■ **What to produce**: Output each record exactly, with nothing omitted.

────

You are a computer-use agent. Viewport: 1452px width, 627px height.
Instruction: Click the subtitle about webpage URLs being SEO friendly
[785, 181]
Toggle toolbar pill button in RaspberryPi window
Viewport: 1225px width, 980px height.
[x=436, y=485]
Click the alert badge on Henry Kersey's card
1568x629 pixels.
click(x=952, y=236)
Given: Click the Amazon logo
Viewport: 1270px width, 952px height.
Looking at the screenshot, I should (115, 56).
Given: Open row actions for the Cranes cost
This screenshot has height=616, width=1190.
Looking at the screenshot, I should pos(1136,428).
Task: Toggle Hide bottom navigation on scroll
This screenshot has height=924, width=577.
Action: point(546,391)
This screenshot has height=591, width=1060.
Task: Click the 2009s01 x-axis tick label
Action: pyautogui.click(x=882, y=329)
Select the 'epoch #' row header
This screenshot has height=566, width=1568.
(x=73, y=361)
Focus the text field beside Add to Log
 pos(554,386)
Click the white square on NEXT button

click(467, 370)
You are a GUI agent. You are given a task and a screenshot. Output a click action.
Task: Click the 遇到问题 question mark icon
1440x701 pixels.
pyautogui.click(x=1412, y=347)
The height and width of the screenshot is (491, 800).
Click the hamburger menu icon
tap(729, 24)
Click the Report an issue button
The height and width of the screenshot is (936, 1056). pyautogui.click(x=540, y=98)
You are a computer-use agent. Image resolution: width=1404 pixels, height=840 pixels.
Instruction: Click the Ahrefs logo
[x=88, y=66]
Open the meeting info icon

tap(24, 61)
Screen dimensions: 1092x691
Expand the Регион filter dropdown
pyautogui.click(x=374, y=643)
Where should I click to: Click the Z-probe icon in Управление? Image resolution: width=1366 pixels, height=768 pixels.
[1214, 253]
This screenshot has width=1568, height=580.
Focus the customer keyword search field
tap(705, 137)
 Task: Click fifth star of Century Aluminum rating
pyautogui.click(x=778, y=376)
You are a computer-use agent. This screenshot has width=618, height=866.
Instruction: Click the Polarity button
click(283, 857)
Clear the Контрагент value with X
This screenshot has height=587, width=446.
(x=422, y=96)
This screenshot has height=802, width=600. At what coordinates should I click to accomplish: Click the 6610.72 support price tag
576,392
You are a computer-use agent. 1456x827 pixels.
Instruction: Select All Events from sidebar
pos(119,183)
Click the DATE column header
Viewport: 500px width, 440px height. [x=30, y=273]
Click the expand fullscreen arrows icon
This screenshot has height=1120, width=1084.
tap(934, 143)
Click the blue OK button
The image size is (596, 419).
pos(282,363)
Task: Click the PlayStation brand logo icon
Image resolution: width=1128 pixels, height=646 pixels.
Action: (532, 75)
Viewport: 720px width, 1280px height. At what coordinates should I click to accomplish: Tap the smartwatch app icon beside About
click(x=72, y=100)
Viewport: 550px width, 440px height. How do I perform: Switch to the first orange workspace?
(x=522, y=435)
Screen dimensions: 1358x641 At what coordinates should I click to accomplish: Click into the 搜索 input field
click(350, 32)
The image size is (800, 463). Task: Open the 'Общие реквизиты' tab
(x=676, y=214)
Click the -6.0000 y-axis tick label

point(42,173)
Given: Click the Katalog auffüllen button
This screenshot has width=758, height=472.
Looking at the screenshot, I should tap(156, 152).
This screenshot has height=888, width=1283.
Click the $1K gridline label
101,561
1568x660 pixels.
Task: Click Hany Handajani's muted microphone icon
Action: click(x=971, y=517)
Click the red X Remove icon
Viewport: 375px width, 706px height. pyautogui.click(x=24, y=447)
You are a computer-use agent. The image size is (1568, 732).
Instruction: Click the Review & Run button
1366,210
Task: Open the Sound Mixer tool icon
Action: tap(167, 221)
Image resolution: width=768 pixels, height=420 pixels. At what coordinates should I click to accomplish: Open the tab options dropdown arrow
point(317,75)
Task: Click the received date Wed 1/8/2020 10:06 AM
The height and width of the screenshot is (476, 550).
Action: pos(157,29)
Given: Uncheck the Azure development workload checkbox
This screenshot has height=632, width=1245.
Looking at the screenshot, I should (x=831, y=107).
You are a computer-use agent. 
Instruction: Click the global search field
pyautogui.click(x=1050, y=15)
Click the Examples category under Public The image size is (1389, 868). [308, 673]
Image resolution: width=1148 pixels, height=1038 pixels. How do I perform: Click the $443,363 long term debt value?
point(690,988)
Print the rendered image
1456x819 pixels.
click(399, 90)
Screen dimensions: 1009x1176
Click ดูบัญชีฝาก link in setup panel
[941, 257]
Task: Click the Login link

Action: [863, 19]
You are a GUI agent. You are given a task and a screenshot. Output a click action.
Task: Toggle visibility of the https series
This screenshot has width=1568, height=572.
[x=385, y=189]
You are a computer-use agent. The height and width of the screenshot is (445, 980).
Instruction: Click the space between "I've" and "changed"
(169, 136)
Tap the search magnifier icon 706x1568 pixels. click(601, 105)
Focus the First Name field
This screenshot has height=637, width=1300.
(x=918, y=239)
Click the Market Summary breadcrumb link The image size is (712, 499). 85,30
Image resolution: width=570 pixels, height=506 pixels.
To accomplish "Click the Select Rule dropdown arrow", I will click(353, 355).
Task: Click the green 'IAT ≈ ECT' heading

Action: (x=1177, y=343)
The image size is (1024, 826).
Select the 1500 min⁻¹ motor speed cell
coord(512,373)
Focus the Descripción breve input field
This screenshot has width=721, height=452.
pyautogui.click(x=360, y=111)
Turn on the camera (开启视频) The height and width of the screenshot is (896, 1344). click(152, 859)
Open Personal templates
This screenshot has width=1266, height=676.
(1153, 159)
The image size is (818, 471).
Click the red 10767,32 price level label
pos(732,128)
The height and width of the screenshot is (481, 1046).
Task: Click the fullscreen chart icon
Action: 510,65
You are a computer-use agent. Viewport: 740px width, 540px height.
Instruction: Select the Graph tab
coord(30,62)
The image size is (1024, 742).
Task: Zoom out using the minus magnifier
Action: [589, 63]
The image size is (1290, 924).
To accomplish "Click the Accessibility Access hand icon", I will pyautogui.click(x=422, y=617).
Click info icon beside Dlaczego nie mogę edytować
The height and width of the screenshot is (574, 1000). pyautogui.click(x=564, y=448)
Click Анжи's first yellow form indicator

────

■ **Answer space**:
You are a computer-use agent. Viewport: 1452px width, 627px height.
Instruction: Click the subtitle about webpage URLs being SEO friendly
[785, 181]
Toggle toolbar pill button in RaspberryPi window
Viewport: 1225px width, 980px height.
[x=436, y=485]
Click the alert badge on Henry Kersey's card
1568x629 pixels.
click(x=952, y=236)
Given: Click the Amazon logo
Viewport: 1270px width, 952px height.
Looking at the screenshot, I should (115, 56).
Given: Open row actions for the Cranes cost
This screenshot has height=616, width=1190.
Looking at the screenshot, I should pos(1136,428).
Task: Toggle Hide bottom navigation on scroll
This screenshot has height=924, width=577.
Action: point(546,391)
This screenshot has height=591, width=1060.
Task: Click the 2009s01 x-axis tick label
Action: pyautogui.click(x=882, y=329)
Select the 'epoch #' row header
This screenshot has height=566, width=1568.
(x=73, y=361)
Focus the text field beside Add to Log
 pos(554,386)
Click the white square on NEXT button

click(467, 370)
You are a GUI agent. You are given a task and a screenshot. Output a click action.
Task: Click the 遇到问题 question mark icon
1440x701 pixels.
pyautogui.click(x=1412, y=347)
The height and width of the screenshot is (491, 800).
Click the hamburger menu icon
tap(729, 24)
Click the Report an issue button
The height and width of the screenshot is (936, 1056). pyautogui.click(x=540, y=98)
You are a computer-use agent. Image resolution: width=1404 pixels, height=840 pixels.
Instruction: Click the Ahrefs logo
[x=88, y=66]
Open the meeting info icon

tap(24, 61)
Screen dimensions: 1092x691
Expand the Регион filter dropdown
pyautogui.click(x=374, y=643)
Where should I click to: Click the Z-probe icon in Управление? Image resolution: width=1366 pixels, height=768 pixels.
[1214, 253]
This screenshot has width=1568, height=580.
Focus the customer keyword search field
tap(705, 137)
 Task: Click fifth star of Century Aluminum rating
pyautogui.click(x=778, y=376)
You are a computer-use agent. This screenshot has width=618, height=866.
Instruction: Click the Polarity button
click(283, 857)
Clear the Контрагент value with X
This screenshot has height=587, width=446.
(x=422, y=96)
This screenshot has height=802, width=600. At what coordinates should I click to accomplish: Click the 6610.72 support price tag
576,392
You are a computer-use agent. 1456x827 pixels.
Instruction: Select All Events from sidebar
pos(119,183)
Click the DATE column header
Viewport: 500px width, 440px height. [x=30, y=273]
Click the expand fullscreen arrows icon
This screenshot has height=1120, width=1084.
tap(934, 143)
Click the blue OK button
The image size is (596, 419).
pos(282,363)
Task: Click the PlayStation brand logo icon
Image resolution: width=1128 pixels, height=646 pixels.
Action: (532, 75)
Viewport: 720px width, 1280px height. At what coordinates should I click to accomplish: Tap the smartwatch app icon beside About
click(x=72, y=100)
Viewport: 550px width, 440px height. How do I perform: Switch to the first orange workspace?
(x=522, y=435)
Screen dimensions: 1358x641 At what coordinates should I click to accomplish: Click into the 搜索 input field
click(350, 32)
The image size is (800, 463). Task: Open the 'Общие реквизиты' tab
(x=676, y=214)
Click the -6.0000 y-axis tick label

point(42,173)
Given: Click the Katalog auffüllen button
This screenshot has width=758, height=472.
Looking at the screenshot, I should tap(156, 152).
This screenshot has height=888, width=1283.
Click the $1K gridline label
101,561
1568x660 pixels.
Task: Click Hany Handajani's muted microphone icon
Action: click(x=971, y=517)
Click the red X Remove icon
Viewport: 375px width, 706px height. pyautogui.click(x=24, y=447)
You are a computer-use agent. The image size is (1568, 732).
Instruction: Click the Review & Run button
1366,210
Task: Open the Sound Mixer tool icon
Action: tap(167, 221)
Image resolution: width=768 pixels, height=420 pixels. At what coordinates should I click to accomplish: Open the tab options dropdown arrow
point(317,75)
Task: Click the received date Wed 1/8/2020 10:06 AM
The height and width of the screenshot is (476, 550).
Action: pos(157,29)
Given: Uncheck the Azure development workload checkbox
This screenshot has height=632, width=1245.
Looking at the screenshot, I should (x=831, y=107).
You are a computer-use agent. 
Instruction: Click the global search field
pyautogui.click(x=1050, y=15)
Click the Examples category under Public The image size is (1389, 868). [308, 673]
Image resolution: width=1148 pixels, height=1038 pixels. How do I perform: Click the $443,363 long term debt value?
point(690,988)
Print the rendered image
1456x819 pixels.
click(399, 90)
Screen dimensions: 1009x1176
Click ดูบัญชีฝาก link in setup panel
[941, 257]
Task: Click the Login link

Action: [863, 19]
You are a GUI agent. You are given a task and a screenshot. Output a click action.
Task: Toggle visibility of the https series
This screenshot has width=1568, height=572.
[x=385, y=189]
You are a computer-use agent. The height and width of the screenshot is (445, 980).
Instruction: Click the space between "I've" and "changed"
(169, 136)
Tap the search magnifier icon 706x1568 pixels. click(601, 105)
Focus the First Name field
This screenshot has height=637, width=1300.
(x=918, y=239)
Click the Market Summary breadcrumb link The image size is (712, 499). 85,30
Image resolution: width=570 pixels, height=506 pixels.
To accomplish "Click the Select Rule dropdown arrow", I will click(353, 355).
Task: Click the green 'IAT ≈ ECT' heading

Action: (x=1177, y=343)
The image size is (1024, 826).
Select the 1500 min⁻¹ motor speed cell
coord(512,373)
Focus the Descripción breve input field
This screenshot has width=721, height=452.
pyautogui.click(x=360, y=111)
Turn on the camera (开启视频) The height and width of the screenshot is (896, 1344). click(152, 859)
Open Personal templates
This screenshot has width=1266, height=676.
(1153, 159)
The image size is (818, 471).
Click the red 10767,32 price level label
pos(732,128)
The height and width of the screenshot is (481, 1046).
Task: Click the fullscreen chart icon
Action: 510,65
You are a computer-use agent. Viewport: 740px width, 540px height.
Instruction: Select the Graph tab
coord(30,62)
The image size is (1024, 742).
Task: Zoom out using the minus magnifier
Action: [589, 63]
The image size is (1290, 924).
To accomplish "Click the Accessibility Access hand icon", I will pyautogui.click(x=422, y=617).
Click info icon beside Dlaczego nie mogę edytować
The height and width of the screenshot is (574, 1000). pyautogui.click(x=564, y=448)
Click Анжи's first yellow form indicator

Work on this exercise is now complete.